Rationale for homestead laws
In Texas, homestead laws were first promulgated in the 1800s to protect homeowners and farmers from losing their lands through foreclosure. When the 1837 Depression resulted in landowners at that time failing to pay on their mortgages and having their lands foreclosed, the State saw the need to come up with legislation that will ensure that families will not lose their land due to extraordinary economic fluctuations and thereupon become public welfare burdens. Homestead protection laws came to form an integral part of the State’s constitution.
A homestead is simply put, residential land where the family builds its home. The land and the improvements thereon form part and parcel of the homestead. An urban homestead is a residential homestead with an area of up to 10 acres while a rural homestead is one with an area of up to 200 acres. Notwithstanding the value of the land, the homestead identification is based on the size of the land.
Protecting the homeowner and his family
So that they will not be homeless and become burden to public welfare, the Texas homestead exemption prohibits the forced sale of the property to satisfy all creditor claims against the homeowners. The law specifies certain liens that may be attached to the property strictly for purposes of financing the purchase of the homestead, paying taxes due on it, financing the renovation of any improvements on the land, for partition purposes due to probate or divorce, and as security for home equity loans as provided for by the Texas Constitution.
Texas homestead exemptions
The Texas Constitution provides for homestead exemptions that enable the homeowner to pay lower taxes on the property. If it is appraised at market value of say $100,000, certain exemptions will apply so that valuation is reduced and the corresponding tax likewise reduced. The exemptions that may apply include school taxes (up to $15,000), county taxes for flood control or infrastructure (up to $3,000), general homestead exemption (up to $15,000), disability exemption (up to $10,000), optional percentage exemptions granted by a city, county, school or special district (up to 20% of appraised value of the building or $5,000 whichever is higher).

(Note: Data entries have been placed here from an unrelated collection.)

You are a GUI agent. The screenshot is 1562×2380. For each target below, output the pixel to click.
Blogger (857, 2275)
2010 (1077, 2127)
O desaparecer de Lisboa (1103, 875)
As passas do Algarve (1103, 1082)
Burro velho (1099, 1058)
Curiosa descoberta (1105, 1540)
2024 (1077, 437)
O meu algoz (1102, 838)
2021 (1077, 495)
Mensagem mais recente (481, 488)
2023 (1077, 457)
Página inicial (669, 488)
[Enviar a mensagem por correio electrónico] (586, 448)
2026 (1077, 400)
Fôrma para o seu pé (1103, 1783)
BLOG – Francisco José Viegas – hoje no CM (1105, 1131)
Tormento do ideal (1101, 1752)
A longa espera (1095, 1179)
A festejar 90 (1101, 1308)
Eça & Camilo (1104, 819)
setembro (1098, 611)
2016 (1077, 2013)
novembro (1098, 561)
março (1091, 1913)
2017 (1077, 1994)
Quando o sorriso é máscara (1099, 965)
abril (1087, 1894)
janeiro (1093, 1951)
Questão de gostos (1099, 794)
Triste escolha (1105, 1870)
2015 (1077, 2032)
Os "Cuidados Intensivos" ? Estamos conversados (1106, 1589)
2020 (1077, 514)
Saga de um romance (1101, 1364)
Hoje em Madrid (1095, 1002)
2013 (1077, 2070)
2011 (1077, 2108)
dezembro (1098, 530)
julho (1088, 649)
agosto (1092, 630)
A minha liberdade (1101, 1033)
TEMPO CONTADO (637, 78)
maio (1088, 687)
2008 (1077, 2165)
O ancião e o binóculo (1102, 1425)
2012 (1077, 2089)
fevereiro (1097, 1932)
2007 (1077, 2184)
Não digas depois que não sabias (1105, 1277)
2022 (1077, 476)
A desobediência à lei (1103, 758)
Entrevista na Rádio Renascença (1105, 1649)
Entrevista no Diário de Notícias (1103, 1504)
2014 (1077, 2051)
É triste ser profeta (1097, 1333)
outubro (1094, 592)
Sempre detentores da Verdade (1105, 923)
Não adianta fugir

In order for a homeowner to avail of the exemptions, he or she must satisfy the definitions and requirements for a residence homestead as stipulated in the Texas Constitution.
Filing for Texas homestead exemption
Any new homeowner, a recent buyer or builder, of a residential property in Texas may file for the Texas homestead exemption. The principal residence of the homeowner will always qualify, subject to certain conditions being satisfied under the State’s Constitution. Even if the homeowner does not occupy the home continuously, for example if the owner is in the military and gets assigned elsewhere for a year maybe, the exemption will still apply as long as the home remains the principal residence of the owner. The exemption ends when ownership is transferred by ultimate sale.
In Austin, as in other areas of Texas, you can seek legal and tax advice on applicable homestead exemption revenue rules. This redounds to not only savings in taxes payable but equitable access to public services that your taxes help fund and support.